Segment Start: THE DATA

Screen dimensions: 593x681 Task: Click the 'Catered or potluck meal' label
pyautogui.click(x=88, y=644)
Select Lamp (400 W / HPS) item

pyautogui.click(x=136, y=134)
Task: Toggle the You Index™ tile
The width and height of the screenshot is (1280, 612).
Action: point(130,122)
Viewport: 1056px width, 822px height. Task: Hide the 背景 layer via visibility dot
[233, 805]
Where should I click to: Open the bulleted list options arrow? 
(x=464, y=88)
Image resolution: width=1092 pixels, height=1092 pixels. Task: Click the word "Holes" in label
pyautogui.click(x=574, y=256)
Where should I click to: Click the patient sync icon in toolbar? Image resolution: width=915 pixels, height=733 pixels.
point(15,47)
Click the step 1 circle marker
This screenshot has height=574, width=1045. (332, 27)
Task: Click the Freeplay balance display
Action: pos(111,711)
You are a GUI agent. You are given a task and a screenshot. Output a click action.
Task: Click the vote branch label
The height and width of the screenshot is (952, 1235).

Segment End: THE DATA

Your answer should be the whole listing above, repeated exactly as it appears.

**TASK RESPONSE**
Screen dimensions: 593x681 Task: Click the 'Catered or potluck meal' label
pyautogui.click(x=88, y=644)
Select Lamp (400 W / HPS) item

pyautogui.click(x=136, y=134)
Task: Toggle the You Index™ tile
The width and height of the screenshot is (1280, 612).
Action: point(130,122)
Viewport: 1056px width, 822px height. Task: Hide the 背景 layer via visibility dot
[233, 805]
Where should I click to: Open the bulleted list options arrow? 
(x=464, y=88)
Image resolution: width=1092 pixels, height=1092 pixels. Task: Click the word "Holes" in label
pyautogui.click(x=574, y=256)
Where should I click to: Click the patient sync icon in toolbar? Image resolution: width=915 pixels, height=733 pixels.
point(15,47)
Click the step 1 circle marker
This screenshot has height=574, width=1045. (332, 27)
Task: Click the Freeplay balance display
Action: pos(111,711)
You are a GUI agent. You are given a task and a screenshot. Output a click action.
Task: Click the vote branch label
The height and width of the screenshot is (952, 1235).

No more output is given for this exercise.